In support of his views, Mchangama has made numerous speeches and public appearances and given many interviews.
At the 2011 Oslo Freedom Forum Mchangama gave an address titled The West's attack on free speech."
In 2018, he was a guest on the podcast The Fifth Column.
In October 2018, Spiked (magazine) interviewed Mchangama as his organization was instrumental in having the blasphemy law of the Republic of Ireland abolished by public referendum. Mchangama explained his motivation for focusing on freedom of speech:
I grew up in one of the most liberal, tolerant societies in the world: Denmark. No one ever thought about free speech because it was just as natural as breathing the air. And then we had the cartoon crisis, which was the wake-up call for me. It has shaped both my interest in and understanding of free speech, not only because it was such a dramatic event but also because it dawned on me how vulnerable free speech is.
In 2019, he participated in a panel discussion at New York University titled Hate speech on social media: is there a way to a more civil discussion.
Also that year, he delivered a presentation in London on the history of free speech at Living Freedom, sponsored by Battle of Ideas.
Clear and Present Danger podcast
From February 2018 to February 2020, Mchangama wrote and narrated a serial podcast, Clear and Present Danger: A History of Free Speech. Among those lauding the podcast is psychologist Steven Pinker, who wrote, "We mustn't allow free speech to fade into a feel-good slogan. It is an unintuitive principle with a rationale that many don't appreciate and a history that many don't know. Mchangama's lucid history of free speech fills that gap and deepens our understanding of this precious concept." Author Jonathan Rauch has said, "Free speech is the most successful social policy ever — and also the most counterintuitive. Jacob Mchangama's delightful podcast series paints vidid portraits of the lives, ideas, and struggles of the people who brought this improbable principle to life." In a review, podcast critic Elena Fernández Collins wrote approvingly: "Mchangama is an excellent historical guide, clear and precise, and with the right sense of drama when needed even though the episode has a practical focus rather than a theological or philosophical one. Interspersed throughout are expert opinion episodes, where Mchangama’s talent at guiding questions leads to a vibrant, insightful talk on a particular aspect of free speech."

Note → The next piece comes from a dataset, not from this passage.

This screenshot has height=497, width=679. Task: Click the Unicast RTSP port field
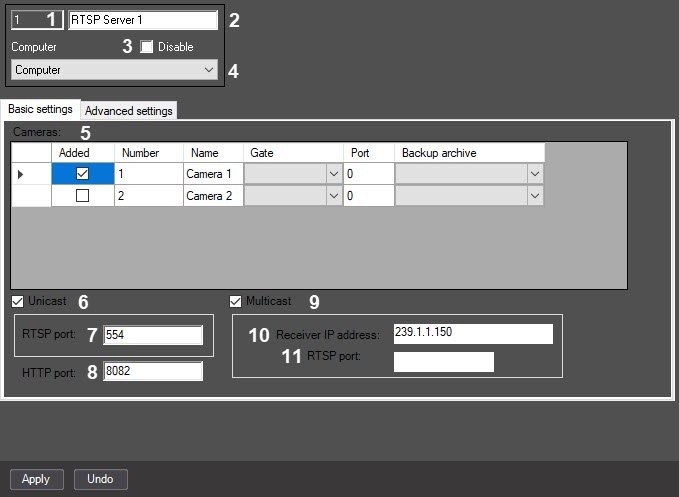(x=153, y=335)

At the end of the 40th episode, Mchangama announced that the podcast was ending regular production.
Honors and awards
Mchangama received the 2013 Freedom Prize from the political party Venstre (Denmark) for his involvement in the public debate about rights in Denmark and abroad. In his acceptance speech, Mchangama underscored that freedom and democracy do not come naturally, they need to be fought for as hard in a country like Denmark as in any other part of the world. “No one has won freedom by being silent,” he declared. He has also received the 2015 Jyllands-Posten Free Speech Award, and the 2017 Blixen Award for contributing to freedom of expression.In 2019 he received the Hoerups Debatpris from Politikken.